Sang Uchiha mendongak seraya mempertahankan delikan sinisnya. "Aku tidak punya urusan denganmu, Suigetsu. Pergi." Usirnya.

Suigetsu menggeram marah. Ia menarik kerah baju Sasuke dengan kasar. "Dengar ya anak manja, kau tidak berhak mengusirku. Aku yang berkuasa disini." Desisnya emosi.

Naruto yang melihat gelagat itu langsung menepis cengkraman Suigetsu dari kerah seragam sang Uchiha. "Kau yang dengar, napas bau—" Pemuda pirang itu ikut mendesis. "—Sekali lagi kau berani menyentuh Sasuke, akan kupastikan lehermu patah." Lanjutnya geram.

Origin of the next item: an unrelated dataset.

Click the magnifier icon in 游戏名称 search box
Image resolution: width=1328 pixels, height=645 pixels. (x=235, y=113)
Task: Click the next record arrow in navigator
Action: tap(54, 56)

Suigetsu terkekeh meremehkan, kemudian mencengkram kerah Naruto dengan kasar. "Jangan bercanda, aku yang akan mematahkan lehermu, brengsek!—Lagipula siapa kau? Pahlawan nasional? Pahlawan kesiangan?" Ejeknya.

Naruto menepis cengkraman Suigetsu dan menatapnya angkuh. "Aku 'anjing'nya, Sasuke."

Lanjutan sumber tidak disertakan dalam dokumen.